▶ ABOUT THIS EXERCISE
Scan the entries for lines with the word "computer" and copy those lines.

[Stored data entries]
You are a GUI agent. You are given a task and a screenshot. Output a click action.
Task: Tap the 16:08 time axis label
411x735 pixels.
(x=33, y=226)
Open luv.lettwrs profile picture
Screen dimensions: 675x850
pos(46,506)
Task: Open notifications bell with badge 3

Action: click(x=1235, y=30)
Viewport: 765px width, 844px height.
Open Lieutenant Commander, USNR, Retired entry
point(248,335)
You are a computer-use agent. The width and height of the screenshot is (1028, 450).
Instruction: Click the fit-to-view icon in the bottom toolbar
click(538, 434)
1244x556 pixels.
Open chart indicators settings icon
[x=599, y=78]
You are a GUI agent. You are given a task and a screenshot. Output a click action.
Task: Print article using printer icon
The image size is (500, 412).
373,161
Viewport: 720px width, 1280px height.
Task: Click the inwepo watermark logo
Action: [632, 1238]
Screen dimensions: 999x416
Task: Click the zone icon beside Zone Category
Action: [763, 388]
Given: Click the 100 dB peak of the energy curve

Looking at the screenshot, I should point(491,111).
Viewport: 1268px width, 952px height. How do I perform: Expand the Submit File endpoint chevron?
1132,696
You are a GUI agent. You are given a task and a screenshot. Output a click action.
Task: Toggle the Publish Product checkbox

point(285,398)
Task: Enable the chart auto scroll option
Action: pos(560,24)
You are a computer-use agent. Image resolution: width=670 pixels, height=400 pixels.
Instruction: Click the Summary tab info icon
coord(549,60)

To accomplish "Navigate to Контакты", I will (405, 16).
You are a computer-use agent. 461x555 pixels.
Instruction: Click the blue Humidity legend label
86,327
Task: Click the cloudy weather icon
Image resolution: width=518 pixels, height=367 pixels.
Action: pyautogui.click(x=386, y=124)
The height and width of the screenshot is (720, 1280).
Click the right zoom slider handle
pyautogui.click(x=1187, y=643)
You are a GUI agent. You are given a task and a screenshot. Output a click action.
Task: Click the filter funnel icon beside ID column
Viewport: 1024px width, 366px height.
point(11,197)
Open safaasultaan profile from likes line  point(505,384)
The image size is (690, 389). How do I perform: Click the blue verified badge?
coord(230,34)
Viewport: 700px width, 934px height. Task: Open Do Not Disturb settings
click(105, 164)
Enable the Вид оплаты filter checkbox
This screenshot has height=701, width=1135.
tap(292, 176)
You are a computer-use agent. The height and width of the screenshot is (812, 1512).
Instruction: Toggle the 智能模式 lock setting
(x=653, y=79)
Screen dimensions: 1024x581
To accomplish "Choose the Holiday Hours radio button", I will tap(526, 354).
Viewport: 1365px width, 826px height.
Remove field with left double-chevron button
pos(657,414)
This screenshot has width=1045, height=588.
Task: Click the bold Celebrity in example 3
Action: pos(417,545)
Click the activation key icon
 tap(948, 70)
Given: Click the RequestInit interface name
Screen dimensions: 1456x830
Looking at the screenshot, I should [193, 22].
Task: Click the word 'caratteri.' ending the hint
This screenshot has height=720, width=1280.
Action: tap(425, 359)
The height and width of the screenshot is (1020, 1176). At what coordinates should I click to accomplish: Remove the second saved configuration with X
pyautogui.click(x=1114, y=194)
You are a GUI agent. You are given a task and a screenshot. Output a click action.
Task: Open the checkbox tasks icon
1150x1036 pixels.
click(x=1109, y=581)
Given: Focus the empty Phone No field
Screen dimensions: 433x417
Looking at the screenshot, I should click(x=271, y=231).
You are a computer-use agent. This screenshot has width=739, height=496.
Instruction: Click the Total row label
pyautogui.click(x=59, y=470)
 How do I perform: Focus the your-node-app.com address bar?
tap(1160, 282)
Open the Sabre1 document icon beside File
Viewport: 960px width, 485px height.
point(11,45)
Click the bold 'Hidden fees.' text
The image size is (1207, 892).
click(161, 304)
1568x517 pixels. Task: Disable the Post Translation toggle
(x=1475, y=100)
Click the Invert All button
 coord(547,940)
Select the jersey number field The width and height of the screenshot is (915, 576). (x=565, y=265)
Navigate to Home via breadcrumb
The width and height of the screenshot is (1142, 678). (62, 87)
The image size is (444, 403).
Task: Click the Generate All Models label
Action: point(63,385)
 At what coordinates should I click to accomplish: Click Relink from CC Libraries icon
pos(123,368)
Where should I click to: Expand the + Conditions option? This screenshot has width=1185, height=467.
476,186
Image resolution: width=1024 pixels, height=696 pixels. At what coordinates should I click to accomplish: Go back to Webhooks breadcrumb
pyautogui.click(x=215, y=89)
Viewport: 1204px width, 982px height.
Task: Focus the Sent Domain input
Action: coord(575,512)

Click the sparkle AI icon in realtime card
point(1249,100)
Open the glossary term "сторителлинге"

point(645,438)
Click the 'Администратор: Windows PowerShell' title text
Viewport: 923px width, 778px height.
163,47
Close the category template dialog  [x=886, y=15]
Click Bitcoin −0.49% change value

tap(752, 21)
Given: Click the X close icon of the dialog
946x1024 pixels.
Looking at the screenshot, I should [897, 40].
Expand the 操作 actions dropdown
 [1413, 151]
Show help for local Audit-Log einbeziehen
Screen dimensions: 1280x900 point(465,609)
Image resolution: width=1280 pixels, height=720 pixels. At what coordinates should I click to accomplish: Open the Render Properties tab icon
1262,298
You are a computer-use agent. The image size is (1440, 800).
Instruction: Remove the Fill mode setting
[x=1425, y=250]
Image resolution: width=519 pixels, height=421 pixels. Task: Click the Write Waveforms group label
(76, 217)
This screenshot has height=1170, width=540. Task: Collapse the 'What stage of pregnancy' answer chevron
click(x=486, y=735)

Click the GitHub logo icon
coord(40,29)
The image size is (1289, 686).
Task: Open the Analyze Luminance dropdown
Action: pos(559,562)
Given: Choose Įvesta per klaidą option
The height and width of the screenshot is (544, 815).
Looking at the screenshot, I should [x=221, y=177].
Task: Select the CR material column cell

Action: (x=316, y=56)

▶ RESPONSE TO THE EXERCISE
You are a computer-use agent. The width and height of the screenshot is (1028, 450).
You are a computer-use agent. Image resolution: width=670 pixels, height=400 pixels.
You are a computer-use agent. 461x555 pixels.
You are a computer-use agent. The height and width of the screenshot is (812, 1512).
You are a computer-use agent. This screenshot has width=739, height=496.
You are a computer-use agent. The image size is (1440, 800).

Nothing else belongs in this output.